I'm honestly not sure if the vehicle in-game is complex enough to handle pure cruising gameplay, though. Currently, controlling it is pretty simple - hug the power button, vent steam every so often, bring more fuel when you run low. I know wind direction can be used to spice things up, but I think we need more than that.
With the current mechanics, I'd recommend featuring storms which outright damage your sails unless you stow them, maybe hailstorms which damage your vehicle unless you find overhanging cover. That would also require you to stow the sails, as well. Maybe there could be dangerous terrain which damages your vehicle if you go through it too quickly - water, uneven terrain, steep sloped causing your vehicle to jump, structures you need to push through rather than ramming through, etc. We'd definitely need some kind of spyglass or other piece of tech which could look ahead and warn us about these dangers so we can respong, as the game's perspective gives very little view ahead.

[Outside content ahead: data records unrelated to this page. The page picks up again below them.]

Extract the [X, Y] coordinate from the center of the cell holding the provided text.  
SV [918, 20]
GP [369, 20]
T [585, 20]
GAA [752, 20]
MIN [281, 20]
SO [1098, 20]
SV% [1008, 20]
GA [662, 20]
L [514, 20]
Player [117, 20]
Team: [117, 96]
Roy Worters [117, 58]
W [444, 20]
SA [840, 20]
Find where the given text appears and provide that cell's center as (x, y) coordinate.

I'd also recommend tying all of the vehicle's systems to power - raising/losering sails, the fire hose, the repair tool, the collector - especially the collector. The spyglass can, therefore, warn is of loot piles so that we can activate the collector, suck up the crates, then deactivate it before it consumes too much power.
Personally, though, I'd like to let the player into the engine compartment of the vehicle and give them control of the vehicle's gearbox. Just three gears would be enough - low, high and crawler. Low gear would be used for starting from a stop, but would consume a LOT of power at top speed. High gear would consume a lot less power but would stall the engine entirely if speed drops for any reason, and cralwer gear would have next to nothing for top speed but would be able to pull the vehicle up steep slopes and through mud. Controls could be buttons on the ceiling near the odometer. Repair indicators could be compressed into dials instead of bars.
Basically, start in low gear, get up to cruising speed and switch to high gear. If you see rough terrain or a steep hill ahead, switch back down to low gear to avoid stalling your engine. If you end up stalling on a hill, face a heavy obstacle to push or have a steep grade to climb, drive up to it in low gear, then swap back down to crawler gear.
With the above, you can randomly change terrain gradient, terrain type, wind direction, weather conditions structures on the road (low to push through or high to lower sails / hide under) and loot. I still think this would be better served as the travelling chapters between major locations in a storyline, of course, but I think the land ship has sailed on this one.